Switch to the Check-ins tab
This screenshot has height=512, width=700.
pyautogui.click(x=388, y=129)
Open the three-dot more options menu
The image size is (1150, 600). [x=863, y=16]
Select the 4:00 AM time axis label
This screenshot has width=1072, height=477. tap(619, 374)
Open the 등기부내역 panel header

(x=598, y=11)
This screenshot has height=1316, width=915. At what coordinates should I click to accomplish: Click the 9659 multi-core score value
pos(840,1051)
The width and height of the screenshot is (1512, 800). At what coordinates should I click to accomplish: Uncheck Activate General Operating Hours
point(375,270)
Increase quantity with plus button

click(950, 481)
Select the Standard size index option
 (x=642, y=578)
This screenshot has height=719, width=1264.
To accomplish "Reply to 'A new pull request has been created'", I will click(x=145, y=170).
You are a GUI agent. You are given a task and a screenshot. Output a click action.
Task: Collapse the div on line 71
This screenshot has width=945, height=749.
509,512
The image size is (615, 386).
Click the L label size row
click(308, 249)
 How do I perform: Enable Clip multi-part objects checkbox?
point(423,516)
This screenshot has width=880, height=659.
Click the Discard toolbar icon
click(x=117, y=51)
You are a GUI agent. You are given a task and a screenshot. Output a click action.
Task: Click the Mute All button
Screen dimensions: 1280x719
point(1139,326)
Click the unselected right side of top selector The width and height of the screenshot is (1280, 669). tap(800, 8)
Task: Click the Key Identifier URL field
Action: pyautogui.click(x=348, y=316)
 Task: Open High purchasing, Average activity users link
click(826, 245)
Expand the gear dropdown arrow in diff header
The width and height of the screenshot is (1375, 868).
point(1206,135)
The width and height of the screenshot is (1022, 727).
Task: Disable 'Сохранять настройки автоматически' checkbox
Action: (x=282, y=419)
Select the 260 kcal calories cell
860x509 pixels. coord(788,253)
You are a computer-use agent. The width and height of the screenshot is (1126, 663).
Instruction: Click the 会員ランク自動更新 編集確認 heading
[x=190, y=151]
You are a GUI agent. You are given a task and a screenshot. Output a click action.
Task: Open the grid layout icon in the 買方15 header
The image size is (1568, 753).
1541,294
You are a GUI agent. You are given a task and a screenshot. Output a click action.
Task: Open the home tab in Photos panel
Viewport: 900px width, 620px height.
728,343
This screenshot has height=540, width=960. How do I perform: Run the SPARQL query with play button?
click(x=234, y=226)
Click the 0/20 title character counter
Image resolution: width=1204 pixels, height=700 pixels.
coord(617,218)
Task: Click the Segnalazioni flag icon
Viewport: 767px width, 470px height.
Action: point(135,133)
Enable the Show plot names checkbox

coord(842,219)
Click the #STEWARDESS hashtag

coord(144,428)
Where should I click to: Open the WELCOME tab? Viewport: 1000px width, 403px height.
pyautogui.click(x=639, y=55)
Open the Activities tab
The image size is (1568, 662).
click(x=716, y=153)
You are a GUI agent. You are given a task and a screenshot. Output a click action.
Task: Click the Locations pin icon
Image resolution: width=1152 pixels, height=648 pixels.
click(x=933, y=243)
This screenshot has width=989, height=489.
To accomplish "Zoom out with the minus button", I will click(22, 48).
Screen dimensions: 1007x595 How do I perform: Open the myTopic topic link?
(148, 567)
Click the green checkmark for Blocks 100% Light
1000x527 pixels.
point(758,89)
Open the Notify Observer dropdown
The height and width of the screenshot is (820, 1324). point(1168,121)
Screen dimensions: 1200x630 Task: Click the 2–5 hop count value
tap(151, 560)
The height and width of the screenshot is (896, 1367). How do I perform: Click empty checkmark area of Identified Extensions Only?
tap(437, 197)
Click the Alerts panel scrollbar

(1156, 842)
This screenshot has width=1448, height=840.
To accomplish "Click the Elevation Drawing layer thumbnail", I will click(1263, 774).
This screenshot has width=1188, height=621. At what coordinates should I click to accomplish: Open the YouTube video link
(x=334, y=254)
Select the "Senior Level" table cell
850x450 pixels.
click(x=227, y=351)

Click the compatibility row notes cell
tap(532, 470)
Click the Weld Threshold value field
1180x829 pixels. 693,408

***

All entries are to be repeated exactly and completely.

Switch to the Check-ins tab
This screenshot has height=512, width=700.
pyautogui.click(x=388, y=129)
Open the three-dot more options menu
The image size is (1150, 600). [x=863, y=16]
Select the 4:00 AM time axis label
This screenshot has width=1072, height=477. tap(619, 374)
Open the 등기부내역 panel header

(x=598, y=11)
This screenshot has height=1316, width=915. At what coordinates should I click to accomplish: Click the 9659 multi-core score value
pos(840,1051)
The width and height of the screenshot is (1512, 800). At what coordinates should I click to accomplish: Uncheck Activate General Operating Hours
point(375,270)
Increase quantity with plus button

click(950, 481)
Select the Standard size index option
 (x=642, y=578)
This screenshot has height=719, width=1264.
To accomplish "Reply to 'A new pull request has been created'", I will click(x=145, y=170).
You are a GUI agent. You are given a task and a screenshot. Output a click action.
Task: Collapse the div on line 71
This screenshot has width=945, height=749.
509,512
The image size is (615, 386).
Click the L label size row
click(308, 249)
 How do I perform: Enable Clip multi-part objects checkbox?
point(423,516)
This screenshot has width=880, height=659.
Click the Discard toolbar icon
click(x=117, y=51)
You are a GUI agent. You are given a task and a screenshot. Output a click action.
Task: Click the Mute All button
Screen dimensions: 1280x719
point(1139,326)
Click the unselected right side of top selector The width and height of the screenshot is (1280, 669). tap(800, 8)
Task: Click the Key Identifier URL field
Action: pyautogui.click(x=348, y=316)
 Task: Open High purchasing, Average activity users link
click(826, 245)
Expand the gear dropdown arrow in diff header
The width and height of the screenshot is (1375, 868).
point(1206,135)
The width and height of the screenshot is (1022, 727).
Task: Disable 'Сохранять настройки автоматически' checkbox
Action: (x=282, y=419)
Select the 260 kcal calories cell
860x509 pixels. coord(788,253)
You are a computer-use agent. The width and height of the screenshot is (1126, 663).
Instruction: Click the 会員ランク自動更新 編集確認 heading
[x=190, y=151]
You are a GUI agent. You are given a task and a screenshot. Output a click action.
Task: Open the grid layout icon in the 買方15 header
The image size is (1568, 753).
1541,294
You are a GUI agent. You are given a task and a screenshot. Output a click action.
Task: Open the home tab in Photos panel
Viewport: 900px width, 620px height.
728,343
This screenshot has height=540, width=960. How do I perform: Run the SPARQL query with play button?
click(x=234, y=226)
Click the 0/20 title character counter
Image resolution: width=1204 pixels, height=700 pixels.
coord(617,218)
Task: Click the Segnalazioni flag icon
Viewport: 767px width, 470px height.
Action: point(135,133)
Enable the Show plot names checkbox

coord(842,219)
Click the #STEWARDESS hashtag

coord(144,428)
Where should I click to: Open the WELCOME tab? Viewport: 1000px width, 403px height.
pyautogui.click(x=639, y=55)
Open the Activities tab
The image size is (1568, 662).
click(x=716, y=153)
You are a GUI agent. You are given a task and a screenshot. Output a click action.
Task: Click the Locations pin icon
Image resolution: width=1152 pixels, height=648 pixels.
click(x=933, y=243)
This screenshot has width=989, height=489.
To accomplish "Zoom out with the minus button", I will click(22, 48).
Screen dimensions: 1007x595 How do I perform: Open the myTopic topic link?
(148, 567)
Click the green checkmark for Blocks 100% Light
1000x527 pixels.
point(758,89)
Open the Notify Observer dropdown
The height and width of the screenshot is (820, 1324). point(1168,121)
Screen dimensions: 1200x630 Task: Click the 2–5 hop count value
tap(151, 560)
The height and width of the screenshot is (896, 1367). How do I perform: Click empty checkmark area of Identified Extensions Only?
tap(437, 197)
Click the Alerts panel scrollbar

(1156, 842)
This screenshot has width=1448, height=840.
To accomplish "Click the Elevation Drawing layer thumbnail", I will click(1263, 774).
This screenshot has width=1188, height=621. At what coordinates should I click to accomplish: Open the YouTube video link
(x=334, y=254)
Select the "Senior Level" table cell
850x450 pixels.
click(x=227, y=351)

Click the compatibility row notes cell
tap(532, 470)
Click the Weld Threshold value field
1180x829 pixels. 693,408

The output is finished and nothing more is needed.